TSE abre investigação contra Lula e Alckmin por suposto abuso de poder em desfile bancado com R$ 9,65 milhões públicos

O Tribunal Superior Eleitoral (TSE) aceitou a abertura de investigação por suposto abuso de poder econômico e uso indevido dos meios de comunicação contra o presidente Luiz Inácio Lula da Silva (PT) e o vice-presidente Geraldo Alckmin.

A apuração tem como foco o desfile da escola de samba Acadêmicos de Niterói no Carnaval do Rio de Janeiro de 2026. A apresentação, realizada na Marquês de Sapucaí, teve como tema a trajetória política e pessoal de Lula.

A ação foi apresentada pelo partido Novo e questiona a aplicação de R$ 9,65 milhões em recursos públicos na realização do desfile.

Segundo a representação, o dinheiro teve origem no Município de Niterói, no Município do Rio de Janeiro, no governo do Estado do Rio de Janeiro e na Embratur.

Para o Novo, o desfile teria funcionado como uma forma de promoção eleitoral de Lula, que naquele momento já era pré-candidato à reeleição, utilizando recursos públicos e ampla exposição midiática.

A abertura da investigação não significa que Lula ou Alckmin tenham sido considerados culpados. O processo servirá para apurar se houve efetivamente benefício eleitoral indevido, abuso de poder econômico ou uso irregular dos meios de comunicação.

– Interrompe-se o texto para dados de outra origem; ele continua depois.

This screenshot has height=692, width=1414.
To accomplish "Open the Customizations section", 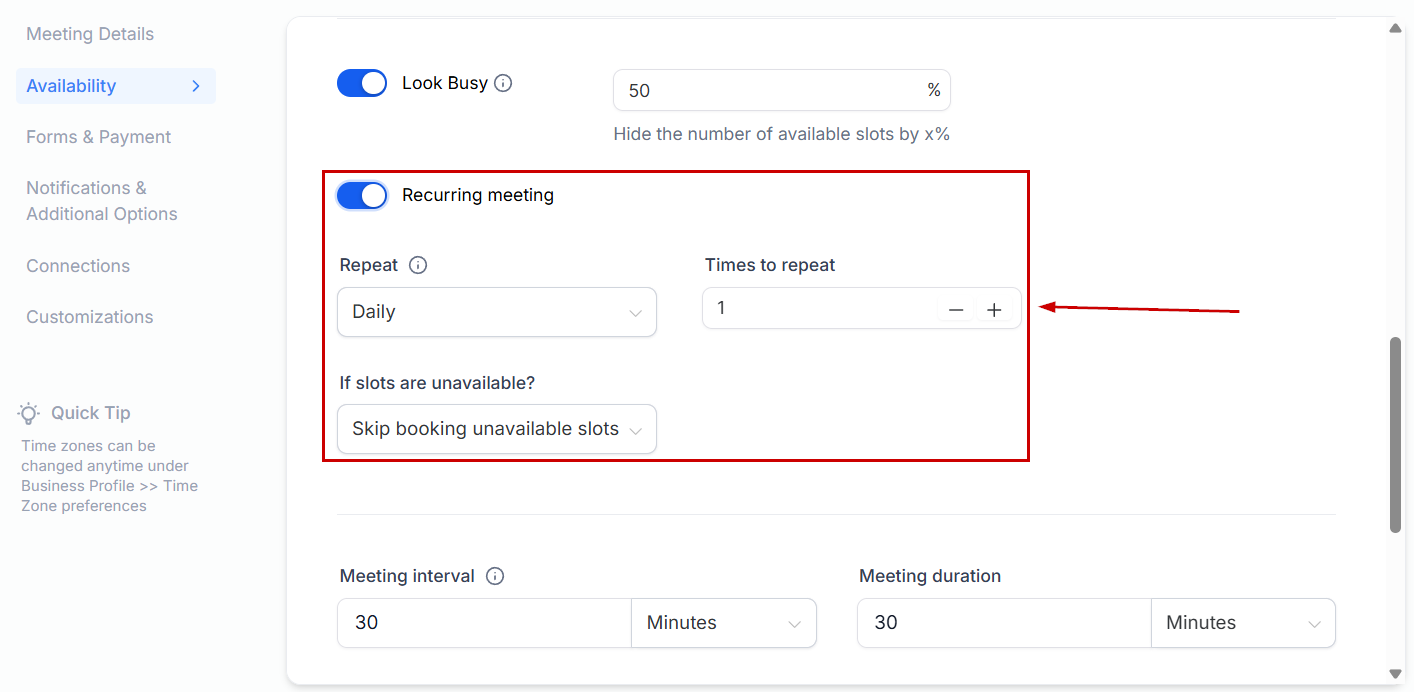I will pos(90,317).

O ponto central da ação é justamente a combinação entre o volume de dinheiro público empregado e o conteúdo do desfile, dedicado à história de Lula em um ano eleitoral.

Com a aceitação da investigação, o TSE passa a examinar se os R$ 9,65 milhões destinados ao evento acabaram produzindo vantagem eleitoral para a chapa governista e se houve violação das regras que buscam impedir o uso da máquina pública em favor de candidaturas.